Sealing wax
Sealing wax is a resinous mass that solidifies after heating (over a candle / spirit lamp or as a sealing wax stick with a wick, also with a melting spoon or a glue gun / automatic sealing machine ) and draining. It is used to ( seal ) letters and packages. Rarely also for covering the corked bottle mouth. Usually a moistened metal stamp or a seal or a seal ring is pressed into the still soft paint. The individual imprint should not only guarantee the integrity of the content but also its authenticity. In modern automatic letter sorting systems, however , the use of lacquer seals on envelopes can lead to malfunctions.
Sealing wax can also be used to fasten leather upholstery on the flaps of clarinets.
The Portuguese brought the sealing wax from the East Indies to Europe ; it was therefore previously called "Spanish wax".
Sealing wax consists of shellac and turpentine , often with the addition of benzoin , tolu balsam and storax resin or simply turpentine and rosin . Additions of chalk and zinc white prevent it from dripping off too quickly. A cheap form of sealing wax is the so-called packing varnish . Packaging varnishes do not contain shellac, but rather turpentine resin and rosin. Only inferior material, often brick dust, is used to color them red.
application
Sealing wax is available in three different forms that are heated differently:
- Pure sealing wax sticks. They are slowly heated over a flame while constantly turning until enough varnish is hot or soft, then heated briefly more to liquefy it completely, and then wiped off on the paper just before the drop. Traces of soot can be avoided with alcohol flames.
- Sealing wax sticks with wick: Here the wick is lit like a candle and the liquid sealing wax is dripped onto the paper until a sufficiently large amount is on the paper.
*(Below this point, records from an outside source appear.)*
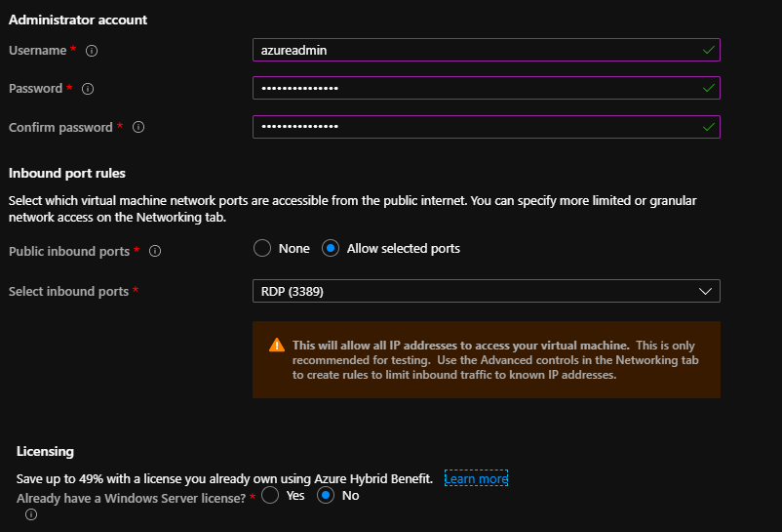This screenshot has height=532, width=782.
Task: Click the Learn more link for Hybrid Benefit
Action: pyautogui.click(x=476, y=478)
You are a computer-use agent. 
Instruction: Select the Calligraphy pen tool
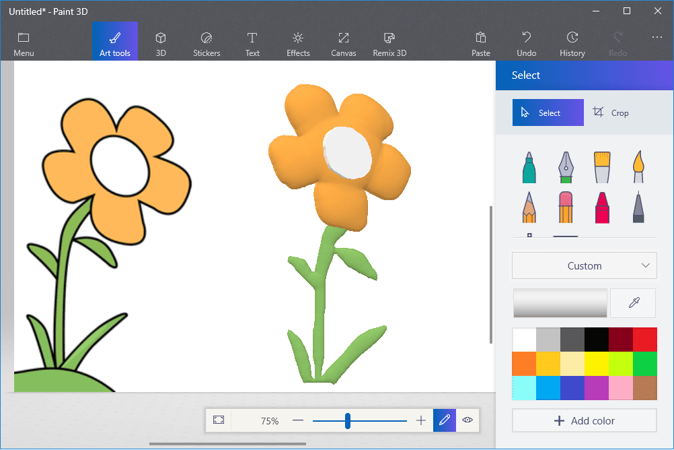pos(566,167)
- Sealing wax granulate is melted in a melting spoon over the flame and then poured onto the paper. To seal bottles, the corked mouth is briefly dipped a few centimeters into molten sealing wax that has been liquefied in a heat-resistant container.
Recipe
For example, the following recipe was recommended in 1949 for the production of "finest" red sealing wax:
- Shellac 35%
- Cinnabar 26%
- Larch turpentine 24%
- Magnesium oxide 6%
- Turpentine oil 9%.
Different colors are generally obtained by adding mineral pigments . Older recipes often include the use of pigments based on lead , mercury or other heavy metals . Typical coloring substances are for example:
- red: vermilion, red lead , red iron oxide
- green: verdigris , zinc green
- yellow: chrome yellow , new yellow
- gold: bronze powder and "gold foam" (leaf tombac )
- blue: ultramarine
- black: soot , burnt ivory .
Demarcation
A lacquer in mechanical engineering that is applied to screws is also known as sealing wax. Unscrewing the screw breaks the paint and the manipulation can be seen afterwards.
conditions
It is required of good sealing wax that seals produced with it reproduce the image of the seal clearly and clearly and that manipulation or removal of the seal is not possible without leaving traces.
Trivia
In the broadest sense, sealing wax is one of the hot-melt adhesives , since in addition to its function as a "safety lock", the adhesive effect is used for closures.
literature
- Jens Dannehl: Damaged seals and their conservation and restoration. Using the example of the documents of a spiritual Westphalian chapter from the North Rhine-Westphalian State Archives in Münster . Cologne 1993.